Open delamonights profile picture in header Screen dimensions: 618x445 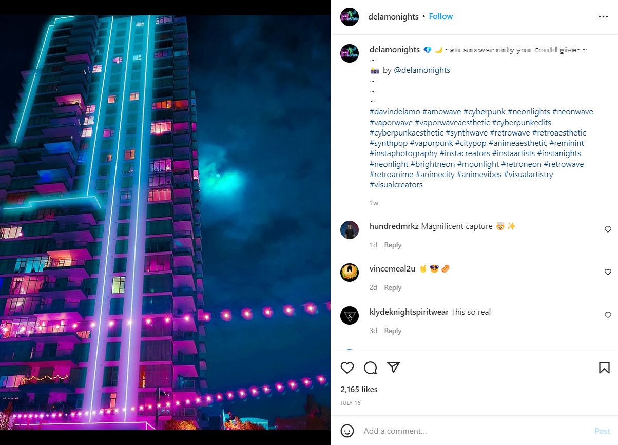point(350,17)
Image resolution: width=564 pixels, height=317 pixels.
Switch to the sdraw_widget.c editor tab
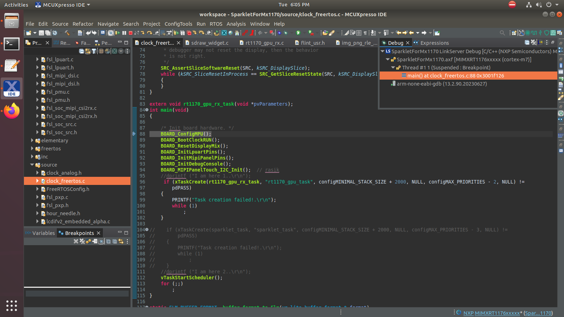[210, 43]
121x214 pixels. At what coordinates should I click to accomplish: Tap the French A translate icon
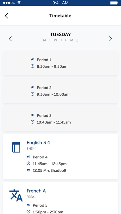coord(16,195)
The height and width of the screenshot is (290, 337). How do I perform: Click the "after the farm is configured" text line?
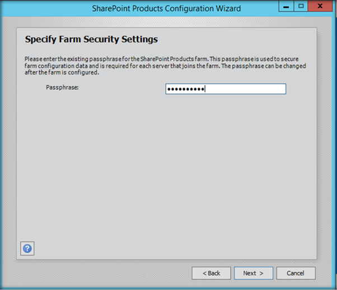[62, 72]
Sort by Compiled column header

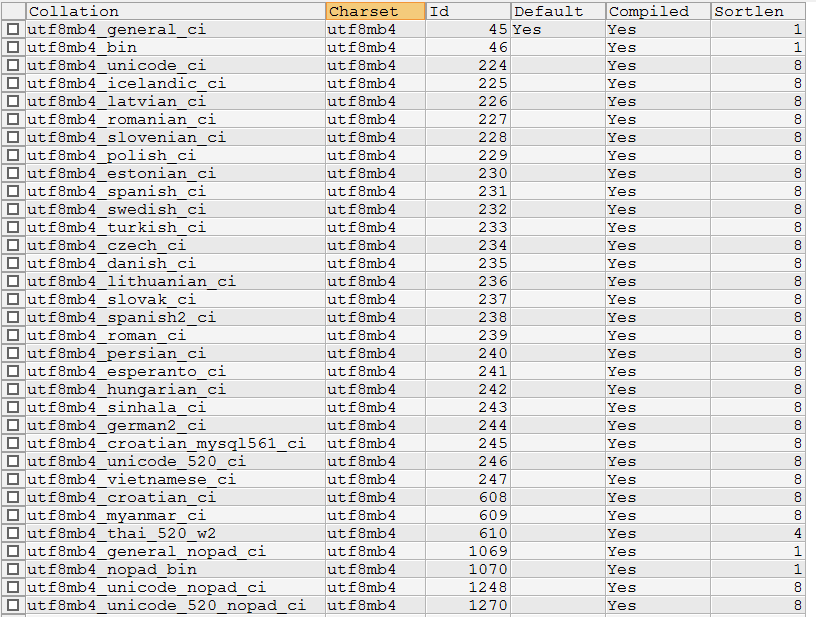pos(657,11)
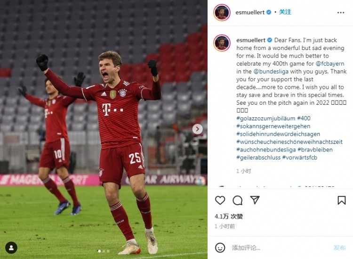Click esmuellert username in the caption
The image size is (353, 259).
[x=251, y=40]
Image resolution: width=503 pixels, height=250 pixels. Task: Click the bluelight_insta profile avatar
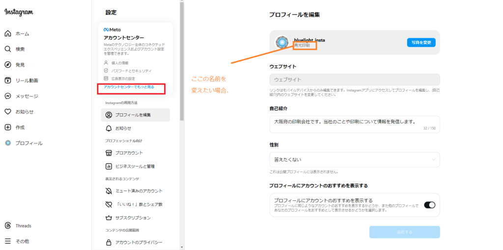click(x=282, y=43)
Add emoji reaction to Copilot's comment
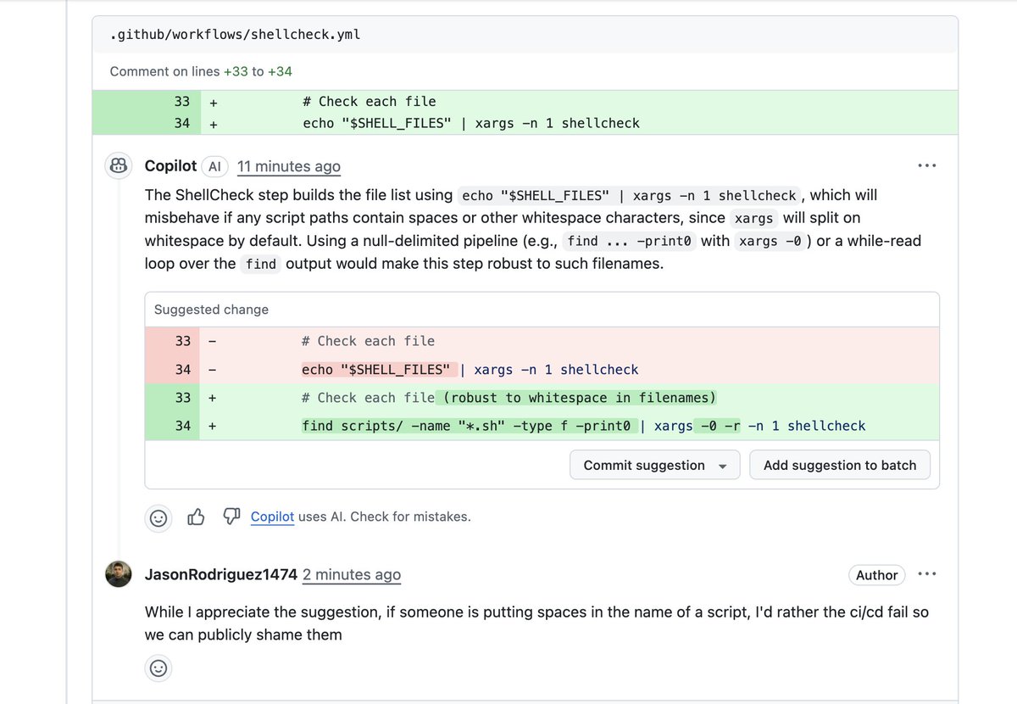The image size is (1017, 704). pyautogui.click(x=158, y=517)
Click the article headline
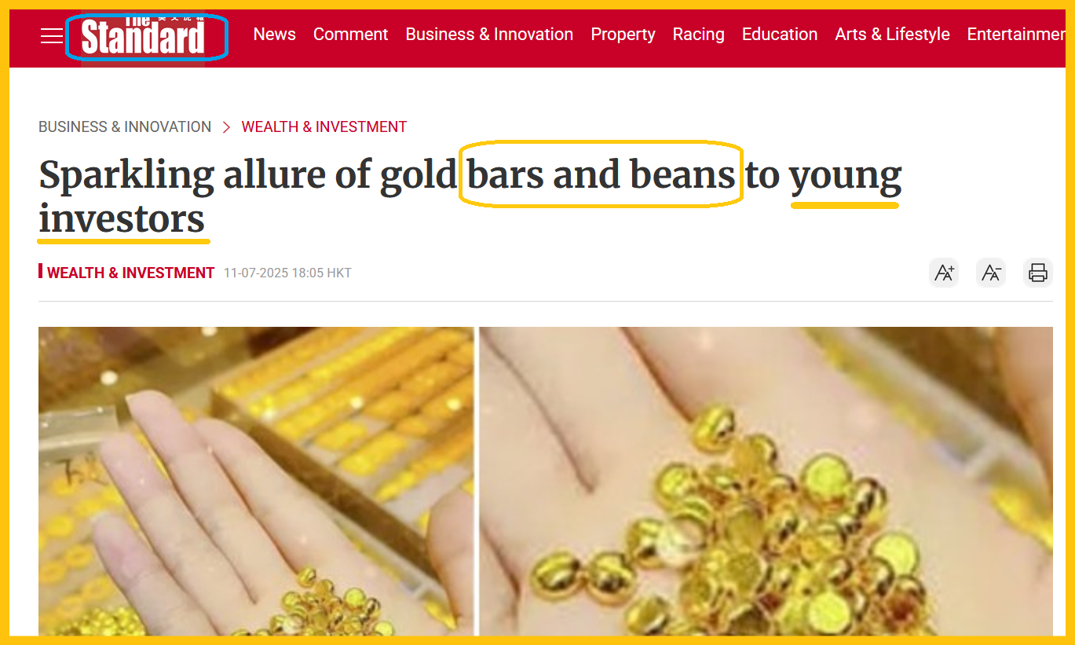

SET PROBLEM
Reproduce the records verbatim, starting at the line that contains "121x214 pixels. At" and ending at the line that contains "[x=251, y=40]", both lines included. Leave the pictures out.

RESPONSE FOR THIS EXERCISE
121x214 pixels. At what coordinates should I click to accomplish: Tap the French A translate icon
coord(16,195)
The height and width of the screenshot is (290, 337). How do I perform: Click the "after the farm is configured" text line?
[62, 72]
Sort by Compiled column header

pos(657,11)
Click esmuellert username in the caption
The image size is (353, 259).
[x=251, y=40]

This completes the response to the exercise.